Passage shown =
---------------
Probing information content in QSAR analyses using the signature molecular descriptor

COMP 52

Jean-Loup Faulon1, Shawn Martin1, Donald P Visco2, and Archana Kotu2. (1) Computational Biology, Sandia National Laboratories, P.O. Box 969, MS 9951, Livermore, CA 94551, (2) Department of Chemical Engineering, Tennessee Tech. University, Box 5013, Cookeville, TN, 38505
The signature molecular descriptor, recently introduced (JMGM 2002 and JCICS 2003) is based on extended valence sequence and belongs to the class of fragmental descriptors including holograms, molecular subgraphs, and tree fingerprints. Like other fragmental descriptors, signature performs well in QSAR analyses. Yet, signature appears to be the only descriptor from which molecular structures can be reconstructed. In opposition to other 2D descriptors, we find that degeneracy can fully be controlled with signature, or, in other words, the number of molecular structures matching a given descriptor value can be limited by varying the signature height. Thus, signature is particularly suited for studying information content in QSAR analyses. We present here the effect of increasing the signature information content, via increasing the signature height, in two series of QSAR analyses; one for log P prediction and a second for HIV-1 protease inhibitors binding affinities calculations.
---------------
Dataset content =
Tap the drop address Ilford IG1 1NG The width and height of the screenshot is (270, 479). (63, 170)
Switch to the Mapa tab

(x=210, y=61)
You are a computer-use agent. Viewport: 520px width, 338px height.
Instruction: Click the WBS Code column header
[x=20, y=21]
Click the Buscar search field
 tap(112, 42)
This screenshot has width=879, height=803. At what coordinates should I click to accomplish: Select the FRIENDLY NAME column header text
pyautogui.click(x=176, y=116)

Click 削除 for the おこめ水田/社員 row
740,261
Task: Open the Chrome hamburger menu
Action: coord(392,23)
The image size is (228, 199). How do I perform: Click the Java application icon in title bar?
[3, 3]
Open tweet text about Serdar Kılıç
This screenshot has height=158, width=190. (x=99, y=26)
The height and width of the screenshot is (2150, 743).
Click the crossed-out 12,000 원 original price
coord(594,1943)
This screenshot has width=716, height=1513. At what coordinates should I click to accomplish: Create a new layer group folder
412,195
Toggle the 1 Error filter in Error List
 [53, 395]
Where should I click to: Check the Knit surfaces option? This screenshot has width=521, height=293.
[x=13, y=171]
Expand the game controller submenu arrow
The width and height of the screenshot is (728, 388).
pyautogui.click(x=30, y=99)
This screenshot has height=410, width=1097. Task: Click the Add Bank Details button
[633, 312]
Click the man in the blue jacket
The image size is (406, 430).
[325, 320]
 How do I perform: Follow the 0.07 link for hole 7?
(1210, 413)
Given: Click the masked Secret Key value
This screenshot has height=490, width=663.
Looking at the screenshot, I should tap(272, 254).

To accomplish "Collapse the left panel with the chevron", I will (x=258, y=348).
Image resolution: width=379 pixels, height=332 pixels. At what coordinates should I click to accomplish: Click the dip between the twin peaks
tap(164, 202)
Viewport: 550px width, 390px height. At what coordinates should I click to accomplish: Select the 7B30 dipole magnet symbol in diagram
---------------
Problem statement = In the abstract on the signature molecular descriptor, what is varied to limit the number of molecular structures matching a given descriptor value?

Exercise result = The signature height.